Cour de cassation · Arrêt
Chambre sociale — pourvoi n° 87-44.549
Arrêt du 3 mai 1989Pourvoi n° 87-44.549
- Solution
- Non-lieu à statuer
- Publication
- Non publié
Repère documentaire
Synthèse de la décision
- Faits: Mais attendu que les faits étant amnistiés en application du texte susvisé et la sanction n'ayant aucune incidence pécuniaire, il n'y a plus lieu de statuer.
- Réponse: Attendu que les faits étant amnistiés en application du texte susvisé et la sanction n'ayant aucune incidence pécuniaire, il n'y a plus lieu de statuer.

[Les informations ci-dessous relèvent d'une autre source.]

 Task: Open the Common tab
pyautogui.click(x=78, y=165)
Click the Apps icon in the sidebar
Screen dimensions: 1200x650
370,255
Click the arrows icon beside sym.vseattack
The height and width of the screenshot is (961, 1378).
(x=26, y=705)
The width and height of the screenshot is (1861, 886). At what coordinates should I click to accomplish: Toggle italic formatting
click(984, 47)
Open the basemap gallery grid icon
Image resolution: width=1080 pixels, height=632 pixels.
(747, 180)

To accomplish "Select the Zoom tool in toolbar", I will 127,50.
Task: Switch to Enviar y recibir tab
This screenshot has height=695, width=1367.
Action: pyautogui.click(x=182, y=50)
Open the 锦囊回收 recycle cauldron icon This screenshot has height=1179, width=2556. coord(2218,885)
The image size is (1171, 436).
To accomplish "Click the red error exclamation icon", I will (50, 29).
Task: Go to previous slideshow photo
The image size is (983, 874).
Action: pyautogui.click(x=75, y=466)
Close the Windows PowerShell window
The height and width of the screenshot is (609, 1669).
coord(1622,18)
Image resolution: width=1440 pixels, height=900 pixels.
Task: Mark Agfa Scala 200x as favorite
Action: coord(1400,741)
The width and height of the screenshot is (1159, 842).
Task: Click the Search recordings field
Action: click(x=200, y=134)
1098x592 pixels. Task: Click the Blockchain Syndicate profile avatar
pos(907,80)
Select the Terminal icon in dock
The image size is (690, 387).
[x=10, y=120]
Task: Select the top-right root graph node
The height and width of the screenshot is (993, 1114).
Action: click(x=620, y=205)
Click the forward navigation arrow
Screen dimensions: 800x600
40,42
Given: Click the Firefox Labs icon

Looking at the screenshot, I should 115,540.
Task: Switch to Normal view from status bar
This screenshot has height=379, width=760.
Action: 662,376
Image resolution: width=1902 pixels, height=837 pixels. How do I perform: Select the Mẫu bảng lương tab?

- Solution: DIT n'y avoir lieu à statuer sur le pourvoi.
Procédure
Chronologie du litige
- Mise à pied faits
- Arrêt de cassation Cour de cassation
Document officiel
Texte intégral
19 paragraphes affichés intégralement — le texte officiel prévaut sur les enrichissements documentaires.
AU NOM DU PEUPLE FRANCAIS
LA COUR DE CASSATION, CHAMBRE SOCIALE, a rendu l'arrêt suivant :
Sur le pourvoi formé par Monsieur Y... BOUDAT, demeurant ... à Pagny-sur-Moselle (Meurthe-et-Moselle),
en cassation d'un arrêt rendu le 16 juillet 1987 par la cour d'appel de Metz (chambre sociale), au profit de la SOCIETE NATIONALE DES CHEMINS DE FER FRANCAIS (SNCF), dont le siège est ... (9e),
défenderesse à la cassation ;
LA COUR, en l'audience publique du 22 mars 1989, où étaient présents : M. Cochard, président, M. Waquet, conseiller rapporteur, MM. Goudet, Guermann, Saintoyant, Vigroux, Renard-Payen, conseillers, M. Aragon-Brunet, Mlle Sant, M. Laurent-Atthalin, conseillers référendaires, M. Dorwling-Carter, avocat général, Mme Collet, greffier de chambre ;
Sur le rapport de M. le conseiller Waquet, les observations de la SCP Masse-Dessen, Georges et Thouvenin, avocat de M. X..., de Me Odent, avocat de la Société nationale des chemins de fer français (SNCF), les conclusions de M. Dorwling-Carter, avocat général, et après en avoir délibéré conformément à la loi ;
Sur le moyen relevé d'office :
Vu l'article 15 de la loi n° 88-828 du 20 juillet 1988 ;
Attendu que, selon ce texte, sont amnistiés, dans les conditions fixées à l'article 14, les faits retenus ou susceptibles d'être retenus comme motifs de sanctions prononcées par un employeur ;
Attendu que, selon l'arrêt attaqué (Metz, 16 juillet 1987), M. X..., agent de la SNCF, s'est vu infliger une sanction disciplinaire d'un jour de mise à pied avec sursis pour avoir refusé , le 19 avril 1985, alors qu'il participait à une grève, de rechercher les causes d'une anomalie dans le fonctionnement du tableau de contrôle de la circulation des trains implanté en gare d'Orville ;
Attendu que M. X... fait grief à l'arrêt d'avoir refusé d'annuler la sanction ;
Mais attendu que les faits étant amnistiés en application du texte susvisé et la sanction n'ayant aucune incidence pécuniaire, il n'y a plus lieu de statuer ;
PAR CES MOTIFS :
CONSTATE l'amnistie des faits ;
DIT n'y avoir lieu à statuer sur le pourvoi.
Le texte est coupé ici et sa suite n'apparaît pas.